**** SUPPLIED INFORMATION ****

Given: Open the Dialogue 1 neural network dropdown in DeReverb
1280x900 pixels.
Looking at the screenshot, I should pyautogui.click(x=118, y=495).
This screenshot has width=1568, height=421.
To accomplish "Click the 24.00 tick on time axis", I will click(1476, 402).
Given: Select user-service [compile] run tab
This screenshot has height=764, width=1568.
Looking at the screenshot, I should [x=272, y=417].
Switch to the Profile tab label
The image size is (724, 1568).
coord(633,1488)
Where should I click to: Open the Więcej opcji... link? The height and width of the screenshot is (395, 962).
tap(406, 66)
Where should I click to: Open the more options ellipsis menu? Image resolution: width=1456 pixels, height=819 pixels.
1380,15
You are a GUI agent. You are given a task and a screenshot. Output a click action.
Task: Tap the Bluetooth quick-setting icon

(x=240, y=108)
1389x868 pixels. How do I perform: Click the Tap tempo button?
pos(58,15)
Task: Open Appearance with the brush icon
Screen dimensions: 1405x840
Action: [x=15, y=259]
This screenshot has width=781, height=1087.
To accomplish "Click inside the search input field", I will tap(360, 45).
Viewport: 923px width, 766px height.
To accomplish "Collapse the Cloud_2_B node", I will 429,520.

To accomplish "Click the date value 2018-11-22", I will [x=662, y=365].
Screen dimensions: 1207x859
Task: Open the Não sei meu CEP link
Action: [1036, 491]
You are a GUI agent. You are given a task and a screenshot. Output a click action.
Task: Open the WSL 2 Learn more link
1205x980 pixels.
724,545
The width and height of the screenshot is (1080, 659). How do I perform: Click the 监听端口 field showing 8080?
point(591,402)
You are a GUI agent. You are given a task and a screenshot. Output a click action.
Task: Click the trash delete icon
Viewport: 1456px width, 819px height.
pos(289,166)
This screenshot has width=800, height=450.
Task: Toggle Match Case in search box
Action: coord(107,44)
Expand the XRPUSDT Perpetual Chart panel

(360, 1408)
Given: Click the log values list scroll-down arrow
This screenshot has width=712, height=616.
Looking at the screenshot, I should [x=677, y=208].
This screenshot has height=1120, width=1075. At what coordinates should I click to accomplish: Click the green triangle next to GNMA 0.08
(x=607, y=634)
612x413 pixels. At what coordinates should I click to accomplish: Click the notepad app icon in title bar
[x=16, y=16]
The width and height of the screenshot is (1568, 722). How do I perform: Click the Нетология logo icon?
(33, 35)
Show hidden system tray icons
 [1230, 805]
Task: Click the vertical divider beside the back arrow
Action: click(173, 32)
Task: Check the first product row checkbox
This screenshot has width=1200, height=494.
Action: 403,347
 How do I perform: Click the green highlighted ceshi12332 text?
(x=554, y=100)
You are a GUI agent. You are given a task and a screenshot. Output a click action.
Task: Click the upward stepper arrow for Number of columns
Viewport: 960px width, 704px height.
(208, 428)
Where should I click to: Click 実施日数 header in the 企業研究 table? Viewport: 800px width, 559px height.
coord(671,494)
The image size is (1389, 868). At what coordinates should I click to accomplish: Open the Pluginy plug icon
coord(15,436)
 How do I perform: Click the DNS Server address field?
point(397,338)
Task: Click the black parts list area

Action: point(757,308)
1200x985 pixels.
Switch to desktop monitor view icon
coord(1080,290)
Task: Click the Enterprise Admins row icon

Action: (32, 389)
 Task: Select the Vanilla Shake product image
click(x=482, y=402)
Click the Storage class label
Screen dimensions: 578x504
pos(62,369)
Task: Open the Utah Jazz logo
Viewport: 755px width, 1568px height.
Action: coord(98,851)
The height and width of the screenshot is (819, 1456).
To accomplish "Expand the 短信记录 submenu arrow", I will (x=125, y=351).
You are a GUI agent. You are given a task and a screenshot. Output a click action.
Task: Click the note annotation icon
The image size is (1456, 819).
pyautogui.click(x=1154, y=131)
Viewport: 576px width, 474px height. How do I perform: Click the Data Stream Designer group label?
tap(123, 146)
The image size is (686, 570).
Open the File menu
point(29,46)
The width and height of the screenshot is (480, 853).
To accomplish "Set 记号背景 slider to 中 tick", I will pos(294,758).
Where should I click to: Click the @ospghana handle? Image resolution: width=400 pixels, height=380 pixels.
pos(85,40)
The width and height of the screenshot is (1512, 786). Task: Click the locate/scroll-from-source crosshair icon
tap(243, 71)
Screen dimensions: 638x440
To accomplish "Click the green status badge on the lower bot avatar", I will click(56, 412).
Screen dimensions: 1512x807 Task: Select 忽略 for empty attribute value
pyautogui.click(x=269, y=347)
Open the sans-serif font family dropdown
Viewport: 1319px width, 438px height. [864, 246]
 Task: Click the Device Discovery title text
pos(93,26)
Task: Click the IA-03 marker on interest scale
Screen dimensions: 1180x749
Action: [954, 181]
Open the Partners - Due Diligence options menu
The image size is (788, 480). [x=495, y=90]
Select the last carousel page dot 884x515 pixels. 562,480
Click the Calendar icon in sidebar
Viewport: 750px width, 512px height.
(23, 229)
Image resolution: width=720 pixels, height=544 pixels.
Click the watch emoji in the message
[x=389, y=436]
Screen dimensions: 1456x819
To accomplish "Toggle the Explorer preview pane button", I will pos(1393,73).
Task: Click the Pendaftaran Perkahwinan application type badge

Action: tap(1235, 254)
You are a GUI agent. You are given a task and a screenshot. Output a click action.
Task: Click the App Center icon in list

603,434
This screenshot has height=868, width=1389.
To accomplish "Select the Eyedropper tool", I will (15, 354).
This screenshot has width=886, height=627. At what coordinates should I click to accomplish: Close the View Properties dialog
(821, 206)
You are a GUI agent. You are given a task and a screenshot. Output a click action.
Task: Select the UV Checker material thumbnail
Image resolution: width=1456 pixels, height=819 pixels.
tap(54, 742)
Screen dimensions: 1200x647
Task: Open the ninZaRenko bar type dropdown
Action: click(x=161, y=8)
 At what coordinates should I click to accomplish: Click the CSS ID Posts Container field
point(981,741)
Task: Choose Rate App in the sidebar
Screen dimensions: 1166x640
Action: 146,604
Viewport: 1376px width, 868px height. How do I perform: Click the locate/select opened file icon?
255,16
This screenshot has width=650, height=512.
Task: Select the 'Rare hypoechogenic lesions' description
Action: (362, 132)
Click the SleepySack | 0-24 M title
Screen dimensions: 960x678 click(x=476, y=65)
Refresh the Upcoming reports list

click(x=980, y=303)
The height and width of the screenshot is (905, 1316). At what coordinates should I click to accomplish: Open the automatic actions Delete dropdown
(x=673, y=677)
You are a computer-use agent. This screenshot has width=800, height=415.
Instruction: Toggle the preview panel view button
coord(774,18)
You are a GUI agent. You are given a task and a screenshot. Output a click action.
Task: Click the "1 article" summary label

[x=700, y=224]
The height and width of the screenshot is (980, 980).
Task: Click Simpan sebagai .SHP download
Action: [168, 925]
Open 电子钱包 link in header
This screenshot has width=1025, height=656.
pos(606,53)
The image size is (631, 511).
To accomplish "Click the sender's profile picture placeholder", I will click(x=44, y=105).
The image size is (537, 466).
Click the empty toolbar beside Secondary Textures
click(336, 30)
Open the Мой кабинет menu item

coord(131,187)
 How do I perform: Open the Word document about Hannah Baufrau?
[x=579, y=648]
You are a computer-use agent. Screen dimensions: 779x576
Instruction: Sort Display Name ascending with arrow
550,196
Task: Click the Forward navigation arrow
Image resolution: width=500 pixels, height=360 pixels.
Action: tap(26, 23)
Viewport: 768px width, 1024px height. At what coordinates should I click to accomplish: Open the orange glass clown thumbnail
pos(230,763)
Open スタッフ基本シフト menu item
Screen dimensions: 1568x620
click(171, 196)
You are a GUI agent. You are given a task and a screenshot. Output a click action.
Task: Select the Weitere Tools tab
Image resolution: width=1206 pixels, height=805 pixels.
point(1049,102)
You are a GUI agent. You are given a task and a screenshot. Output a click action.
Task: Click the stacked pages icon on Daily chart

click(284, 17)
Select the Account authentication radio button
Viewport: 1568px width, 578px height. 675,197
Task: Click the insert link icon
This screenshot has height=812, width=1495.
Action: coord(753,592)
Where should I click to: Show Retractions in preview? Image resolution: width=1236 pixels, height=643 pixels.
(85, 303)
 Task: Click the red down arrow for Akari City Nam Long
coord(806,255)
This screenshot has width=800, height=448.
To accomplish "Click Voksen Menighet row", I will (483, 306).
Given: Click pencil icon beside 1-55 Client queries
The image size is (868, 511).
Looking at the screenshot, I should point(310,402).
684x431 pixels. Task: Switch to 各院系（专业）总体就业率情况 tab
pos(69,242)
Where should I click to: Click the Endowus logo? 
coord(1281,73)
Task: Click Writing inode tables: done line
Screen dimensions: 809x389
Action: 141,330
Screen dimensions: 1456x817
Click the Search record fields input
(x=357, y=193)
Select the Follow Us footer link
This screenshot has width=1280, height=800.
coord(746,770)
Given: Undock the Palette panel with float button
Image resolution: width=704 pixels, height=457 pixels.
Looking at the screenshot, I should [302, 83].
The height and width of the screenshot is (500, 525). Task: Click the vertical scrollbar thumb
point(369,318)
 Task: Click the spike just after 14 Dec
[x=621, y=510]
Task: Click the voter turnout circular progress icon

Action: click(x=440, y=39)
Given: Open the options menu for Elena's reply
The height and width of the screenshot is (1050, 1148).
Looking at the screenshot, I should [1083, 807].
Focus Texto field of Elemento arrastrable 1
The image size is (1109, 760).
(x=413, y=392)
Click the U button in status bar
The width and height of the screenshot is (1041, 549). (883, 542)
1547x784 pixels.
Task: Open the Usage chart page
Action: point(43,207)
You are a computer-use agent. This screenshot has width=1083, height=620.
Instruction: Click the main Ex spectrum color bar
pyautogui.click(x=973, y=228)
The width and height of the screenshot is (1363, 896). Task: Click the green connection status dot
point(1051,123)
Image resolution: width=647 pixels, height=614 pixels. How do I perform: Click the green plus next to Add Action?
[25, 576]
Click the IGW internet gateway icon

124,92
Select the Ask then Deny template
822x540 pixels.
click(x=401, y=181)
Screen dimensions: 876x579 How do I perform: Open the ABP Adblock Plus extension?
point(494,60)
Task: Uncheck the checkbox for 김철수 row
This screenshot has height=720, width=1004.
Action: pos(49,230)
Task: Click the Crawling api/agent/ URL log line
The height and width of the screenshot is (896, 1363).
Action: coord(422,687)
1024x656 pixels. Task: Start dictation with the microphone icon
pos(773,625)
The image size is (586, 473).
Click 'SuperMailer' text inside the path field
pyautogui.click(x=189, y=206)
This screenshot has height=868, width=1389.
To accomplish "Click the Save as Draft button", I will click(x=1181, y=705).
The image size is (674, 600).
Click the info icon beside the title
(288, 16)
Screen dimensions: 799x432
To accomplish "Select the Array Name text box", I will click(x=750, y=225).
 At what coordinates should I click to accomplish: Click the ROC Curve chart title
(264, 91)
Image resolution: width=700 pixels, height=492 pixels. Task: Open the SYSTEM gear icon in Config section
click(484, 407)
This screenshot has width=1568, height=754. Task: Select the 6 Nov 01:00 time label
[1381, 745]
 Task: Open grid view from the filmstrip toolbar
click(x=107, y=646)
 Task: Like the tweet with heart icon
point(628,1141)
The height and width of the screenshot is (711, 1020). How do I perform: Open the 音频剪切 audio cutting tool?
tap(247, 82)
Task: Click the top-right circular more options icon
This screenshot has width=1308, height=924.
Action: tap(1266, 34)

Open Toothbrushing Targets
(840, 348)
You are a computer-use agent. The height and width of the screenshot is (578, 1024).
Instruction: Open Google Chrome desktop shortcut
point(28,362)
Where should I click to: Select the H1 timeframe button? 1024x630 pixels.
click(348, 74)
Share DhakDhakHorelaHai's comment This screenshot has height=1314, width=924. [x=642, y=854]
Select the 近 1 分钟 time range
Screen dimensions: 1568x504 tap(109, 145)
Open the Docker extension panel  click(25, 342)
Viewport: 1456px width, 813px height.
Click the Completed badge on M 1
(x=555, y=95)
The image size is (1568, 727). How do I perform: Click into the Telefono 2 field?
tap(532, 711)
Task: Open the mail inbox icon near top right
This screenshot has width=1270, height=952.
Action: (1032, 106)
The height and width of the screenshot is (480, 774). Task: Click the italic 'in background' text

****

◆ GIVEN PROBLEM ◆
Put everything from the line containing "Screen dimensions: 876x579" down to the line containing "tap(247, 82)" into a JSON list of strings, one string per line and no blank lines.

◆ TASK RESULT ◆
[
  "Screen dimensions: 876x579 How do I perform: Open the ABP Adblock Plus extension?",
  "point(494,60)",
  "Task: Uncheck the checkbox for 김철수 row",
  "This screenshot has height=720, width=1004.",
  "Action: pos(49,230)",
  "Task: Click the Crawling api/agent/ URL log line",
  "The height and width of the screenshot is (896, 1363).",
  "Action: coord(422,687)",
  "1024x656 pixels. Task: Start dictation with the microphone icon",
  "pos(773,625)",
  "The image size is (586, 473).",
  "Click 'SuperMailer' text inside the path field",
  "pyautogui.click(x=189, y=206)",
  "This screenshot has height=868, width=1389.",
  "To accomplish \"Click the Save as Draft button\", I will click(x=1181, y=705).",
  "The image size is (674, 600).",
  "Click the info icon beside the title",
  "(288, 16)",
  "Screen dimensions: 799x432",
  "To accomplish \"Select the Array Name text box\", I will click(x=750, y=225).",
  " At what coordinates should I click to accomplish: Click the ROC Curve chart title",
  "(264, 91)",
  "Image resolution: width=700 pixels, height=492 pixels. Task: Open the SYSTEM gear icon in Config section",
  "click(484, 407)",
  "This screenshot has width=1568, height=754. Task: Select the 6 Nov 01:00 time label",
  "[1381, 745]",
  " Task: Open grid view from the filmstrip toolbar",
  "click(x=107, y=646)",
  " Task: Like the tweet with heart icon",
  "point(628,1141)",
  "The height and width of the screenshot is (711, 1020). How do I perform: Open the 音频剪切 audio cutting tool?",
  "tap(247, 82)"
]